* **Brief**: In the entries below, find the line with "Cameras (2) (212, 524)" and print exactly every line from there up to and including the line with "- test 11 (0) (213, 598)", with no other lines.

%%

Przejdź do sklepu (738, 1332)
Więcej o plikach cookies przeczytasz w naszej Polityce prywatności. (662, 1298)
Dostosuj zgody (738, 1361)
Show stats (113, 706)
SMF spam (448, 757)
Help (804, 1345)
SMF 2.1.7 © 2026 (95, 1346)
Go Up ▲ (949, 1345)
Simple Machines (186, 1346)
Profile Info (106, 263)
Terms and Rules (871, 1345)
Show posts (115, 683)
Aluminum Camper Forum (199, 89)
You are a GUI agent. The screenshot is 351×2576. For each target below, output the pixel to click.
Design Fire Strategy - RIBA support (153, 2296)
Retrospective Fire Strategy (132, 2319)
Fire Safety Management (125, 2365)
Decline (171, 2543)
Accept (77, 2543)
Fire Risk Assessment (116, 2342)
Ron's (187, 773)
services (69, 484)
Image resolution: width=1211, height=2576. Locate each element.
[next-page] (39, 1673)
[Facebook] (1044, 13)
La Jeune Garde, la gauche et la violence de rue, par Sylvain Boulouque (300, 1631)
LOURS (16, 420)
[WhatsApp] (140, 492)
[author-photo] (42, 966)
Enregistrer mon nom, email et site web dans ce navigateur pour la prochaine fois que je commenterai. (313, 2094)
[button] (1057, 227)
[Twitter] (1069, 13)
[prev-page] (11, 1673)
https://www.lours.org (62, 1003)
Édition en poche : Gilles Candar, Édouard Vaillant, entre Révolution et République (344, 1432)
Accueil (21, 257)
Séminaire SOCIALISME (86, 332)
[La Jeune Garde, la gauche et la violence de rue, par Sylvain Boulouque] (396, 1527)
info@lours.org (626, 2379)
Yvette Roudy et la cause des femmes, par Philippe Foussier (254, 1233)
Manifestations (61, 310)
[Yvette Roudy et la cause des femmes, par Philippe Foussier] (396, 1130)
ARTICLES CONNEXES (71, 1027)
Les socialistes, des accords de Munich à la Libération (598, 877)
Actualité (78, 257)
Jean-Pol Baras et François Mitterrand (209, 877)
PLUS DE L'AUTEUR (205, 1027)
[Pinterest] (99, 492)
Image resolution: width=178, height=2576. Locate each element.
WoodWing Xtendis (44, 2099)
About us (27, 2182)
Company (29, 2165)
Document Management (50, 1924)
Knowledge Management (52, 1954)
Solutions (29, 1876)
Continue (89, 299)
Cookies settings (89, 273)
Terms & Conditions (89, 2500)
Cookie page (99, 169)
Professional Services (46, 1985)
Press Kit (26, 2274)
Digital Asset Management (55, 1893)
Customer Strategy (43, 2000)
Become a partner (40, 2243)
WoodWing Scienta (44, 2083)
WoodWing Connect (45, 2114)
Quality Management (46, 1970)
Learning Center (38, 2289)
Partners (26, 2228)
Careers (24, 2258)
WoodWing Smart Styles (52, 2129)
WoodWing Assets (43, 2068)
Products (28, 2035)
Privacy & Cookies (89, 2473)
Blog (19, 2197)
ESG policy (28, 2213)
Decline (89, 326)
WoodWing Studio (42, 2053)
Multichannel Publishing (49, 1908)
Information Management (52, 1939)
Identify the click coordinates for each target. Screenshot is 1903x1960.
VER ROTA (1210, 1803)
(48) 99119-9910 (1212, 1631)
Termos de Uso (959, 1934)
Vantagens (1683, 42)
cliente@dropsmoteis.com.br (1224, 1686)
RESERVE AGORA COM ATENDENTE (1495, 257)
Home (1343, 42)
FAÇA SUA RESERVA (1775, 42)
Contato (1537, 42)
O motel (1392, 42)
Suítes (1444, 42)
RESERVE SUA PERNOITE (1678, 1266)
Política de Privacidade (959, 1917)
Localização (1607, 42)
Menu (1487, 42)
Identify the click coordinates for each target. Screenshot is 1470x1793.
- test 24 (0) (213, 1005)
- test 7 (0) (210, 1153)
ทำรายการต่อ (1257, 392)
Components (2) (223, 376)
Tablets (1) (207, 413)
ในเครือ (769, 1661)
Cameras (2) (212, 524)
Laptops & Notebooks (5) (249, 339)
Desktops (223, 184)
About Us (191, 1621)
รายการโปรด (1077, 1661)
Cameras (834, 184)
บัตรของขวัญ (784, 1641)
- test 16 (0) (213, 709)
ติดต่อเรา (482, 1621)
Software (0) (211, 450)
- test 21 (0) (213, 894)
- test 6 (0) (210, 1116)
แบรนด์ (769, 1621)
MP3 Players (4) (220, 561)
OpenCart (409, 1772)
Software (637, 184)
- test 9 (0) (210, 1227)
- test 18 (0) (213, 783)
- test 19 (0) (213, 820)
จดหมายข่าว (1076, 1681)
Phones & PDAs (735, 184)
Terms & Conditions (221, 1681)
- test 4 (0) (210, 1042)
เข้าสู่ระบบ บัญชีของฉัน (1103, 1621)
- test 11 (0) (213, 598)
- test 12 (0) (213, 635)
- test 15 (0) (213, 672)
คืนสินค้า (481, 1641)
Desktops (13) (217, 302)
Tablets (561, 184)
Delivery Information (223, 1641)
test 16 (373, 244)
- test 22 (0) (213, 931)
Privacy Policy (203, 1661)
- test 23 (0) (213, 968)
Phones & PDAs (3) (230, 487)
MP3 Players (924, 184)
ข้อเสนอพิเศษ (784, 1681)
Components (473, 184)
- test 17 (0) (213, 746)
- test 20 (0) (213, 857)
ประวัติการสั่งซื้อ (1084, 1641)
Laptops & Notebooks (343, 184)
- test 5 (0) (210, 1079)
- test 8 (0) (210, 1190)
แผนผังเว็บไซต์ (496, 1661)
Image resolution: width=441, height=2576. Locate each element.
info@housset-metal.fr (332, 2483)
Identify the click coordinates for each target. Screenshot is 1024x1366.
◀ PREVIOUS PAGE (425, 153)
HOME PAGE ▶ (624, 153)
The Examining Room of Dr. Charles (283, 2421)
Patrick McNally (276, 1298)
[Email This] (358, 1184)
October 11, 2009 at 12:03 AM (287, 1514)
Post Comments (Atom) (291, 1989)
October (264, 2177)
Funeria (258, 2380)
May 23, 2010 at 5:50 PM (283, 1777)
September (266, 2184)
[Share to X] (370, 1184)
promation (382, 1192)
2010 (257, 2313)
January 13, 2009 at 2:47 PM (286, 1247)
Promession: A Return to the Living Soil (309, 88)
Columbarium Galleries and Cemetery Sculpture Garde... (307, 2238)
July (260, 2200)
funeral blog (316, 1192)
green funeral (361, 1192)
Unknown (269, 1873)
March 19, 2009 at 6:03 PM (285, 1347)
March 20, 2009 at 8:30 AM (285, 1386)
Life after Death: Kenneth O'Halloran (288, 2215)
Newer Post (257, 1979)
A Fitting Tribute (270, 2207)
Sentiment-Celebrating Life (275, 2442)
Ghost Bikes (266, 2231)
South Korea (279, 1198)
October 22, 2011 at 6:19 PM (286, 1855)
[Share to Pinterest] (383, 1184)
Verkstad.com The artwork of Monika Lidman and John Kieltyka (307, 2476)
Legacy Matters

%%

* **Exercise output**:
Cameras (2) (212, 524)
Laptops & Notebooks (5) (249, 339)
Desktops (223, 184)
About Us (191, 1621)
รายการโปรด (1077, 1661)
Cameras (834, 184)
บัตรของขวัญ (784, 1641)
- test 16 (0) (213, 709)
ติดต่อเรา (482, 1621)
Software (0) (211, 450)
- test 21 (0) (213, 894)
- test 6 (0) (210, 1116)
แบรนด์ (769, 1621)
MP3 Players (4) (220, 561)
OpenCart (409, 1772)
Software (637, 184)
- test 9 (0) (210, 1227)
- test 18 (0) (213, 783)
- test 19 (0) (213, 820)
จดหมายข่าว (1076, 1681)
Phones & PDAs (735, 184)
Terms & Conditions (221, 1681)
- test 4 (0) (210, 1042)
เข้าสู่ระบบ บัญชีของฉัน (1103, 1621)
- test 11 (0) (213, 598)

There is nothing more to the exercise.